Abstract
TwinCalc estimates the probability of conceiving twins using a multiplicative risk-factor model applied to a 1.5% global baseline. We chose a multiplicative form because the underlying mechanisms — hyperovulation, implantation rate, embryo transfer policies — combine roughly independently in published epidemiological data. The result is capped at 25% to keep extreme compounding from producing unrealistic outputs.
Baseline
The 1.5% baseline corresponds to the global twin pregnancy rate prior to the recent rise driven by ART and later maternal age.
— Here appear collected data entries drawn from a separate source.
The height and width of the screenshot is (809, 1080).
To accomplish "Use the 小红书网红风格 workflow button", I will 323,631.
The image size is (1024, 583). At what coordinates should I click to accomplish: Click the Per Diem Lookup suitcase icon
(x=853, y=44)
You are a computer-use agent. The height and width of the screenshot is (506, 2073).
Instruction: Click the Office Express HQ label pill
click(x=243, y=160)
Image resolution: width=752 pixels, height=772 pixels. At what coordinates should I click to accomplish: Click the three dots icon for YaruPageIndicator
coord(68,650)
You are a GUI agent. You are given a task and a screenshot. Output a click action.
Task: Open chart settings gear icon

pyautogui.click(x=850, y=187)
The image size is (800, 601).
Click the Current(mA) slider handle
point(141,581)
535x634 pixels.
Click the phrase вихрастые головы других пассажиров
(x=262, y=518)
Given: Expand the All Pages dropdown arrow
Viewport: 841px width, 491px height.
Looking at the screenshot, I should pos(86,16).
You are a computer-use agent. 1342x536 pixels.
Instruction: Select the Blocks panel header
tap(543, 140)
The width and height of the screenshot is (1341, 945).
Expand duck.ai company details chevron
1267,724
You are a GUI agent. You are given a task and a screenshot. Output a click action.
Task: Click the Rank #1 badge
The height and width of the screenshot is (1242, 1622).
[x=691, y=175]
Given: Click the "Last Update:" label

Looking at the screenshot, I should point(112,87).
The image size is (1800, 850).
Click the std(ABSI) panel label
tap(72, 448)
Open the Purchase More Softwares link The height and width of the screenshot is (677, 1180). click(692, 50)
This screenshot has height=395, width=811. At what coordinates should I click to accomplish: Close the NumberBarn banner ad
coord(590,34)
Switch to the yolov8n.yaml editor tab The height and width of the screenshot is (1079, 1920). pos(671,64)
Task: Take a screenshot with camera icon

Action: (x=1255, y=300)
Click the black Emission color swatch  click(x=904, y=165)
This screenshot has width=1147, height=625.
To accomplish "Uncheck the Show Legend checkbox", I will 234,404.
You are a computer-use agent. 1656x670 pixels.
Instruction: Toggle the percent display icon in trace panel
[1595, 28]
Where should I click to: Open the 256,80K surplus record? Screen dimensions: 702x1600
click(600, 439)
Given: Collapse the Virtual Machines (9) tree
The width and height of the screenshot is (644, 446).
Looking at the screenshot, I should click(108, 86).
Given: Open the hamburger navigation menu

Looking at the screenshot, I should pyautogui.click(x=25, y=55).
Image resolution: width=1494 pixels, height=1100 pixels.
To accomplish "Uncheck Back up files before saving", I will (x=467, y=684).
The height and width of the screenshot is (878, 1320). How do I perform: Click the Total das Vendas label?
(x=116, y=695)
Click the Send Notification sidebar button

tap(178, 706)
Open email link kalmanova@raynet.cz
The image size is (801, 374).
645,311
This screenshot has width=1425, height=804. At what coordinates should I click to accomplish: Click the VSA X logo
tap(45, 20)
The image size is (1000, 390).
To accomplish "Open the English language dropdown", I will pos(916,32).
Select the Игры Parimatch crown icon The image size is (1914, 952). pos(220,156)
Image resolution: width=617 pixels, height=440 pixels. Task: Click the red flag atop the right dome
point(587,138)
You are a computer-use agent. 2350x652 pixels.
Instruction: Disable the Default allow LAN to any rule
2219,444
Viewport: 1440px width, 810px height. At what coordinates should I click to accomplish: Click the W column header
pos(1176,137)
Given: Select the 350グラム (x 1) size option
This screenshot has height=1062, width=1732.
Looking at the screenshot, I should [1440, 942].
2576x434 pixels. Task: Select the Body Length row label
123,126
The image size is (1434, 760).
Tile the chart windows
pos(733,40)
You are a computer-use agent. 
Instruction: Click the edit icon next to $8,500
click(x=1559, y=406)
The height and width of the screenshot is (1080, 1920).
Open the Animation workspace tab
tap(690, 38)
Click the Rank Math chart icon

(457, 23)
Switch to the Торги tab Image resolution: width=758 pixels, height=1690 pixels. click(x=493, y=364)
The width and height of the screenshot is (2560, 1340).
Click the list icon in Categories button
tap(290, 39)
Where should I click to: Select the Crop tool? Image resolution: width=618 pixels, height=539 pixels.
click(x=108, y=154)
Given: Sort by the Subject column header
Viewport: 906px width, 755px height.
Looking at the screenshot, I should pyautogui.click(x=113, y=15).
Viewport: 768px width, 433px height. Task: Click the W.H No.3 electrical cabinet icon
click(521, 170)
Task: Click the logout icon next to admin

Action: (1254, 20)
National rates are higher (the United States is around 3.2% per live birth) but include the very factors we measure separately, which is why we anchor the model on a pre-ART baseline.
Maternal age
Evidence. NCHS reports that twin birth rates climb steeply with age, peaking between 35 and 39, then declining. The mechanism is well documented: rising FSH levels with age can trigger multifollicular ovulation.
Effect size. ×0.8 (under 25) to ×4.0 (35–39), ×3.0 (40+)
Weighting. Categorical band, multiplicative on baseline.
IVF and assisted reproduction
Evidence. ASRM and HFEA registries consistently show that double-embryo transfer roughly triples to quadruples twin rates compared to natural conception. Single-embryo transfer policies have reduced this in some regions.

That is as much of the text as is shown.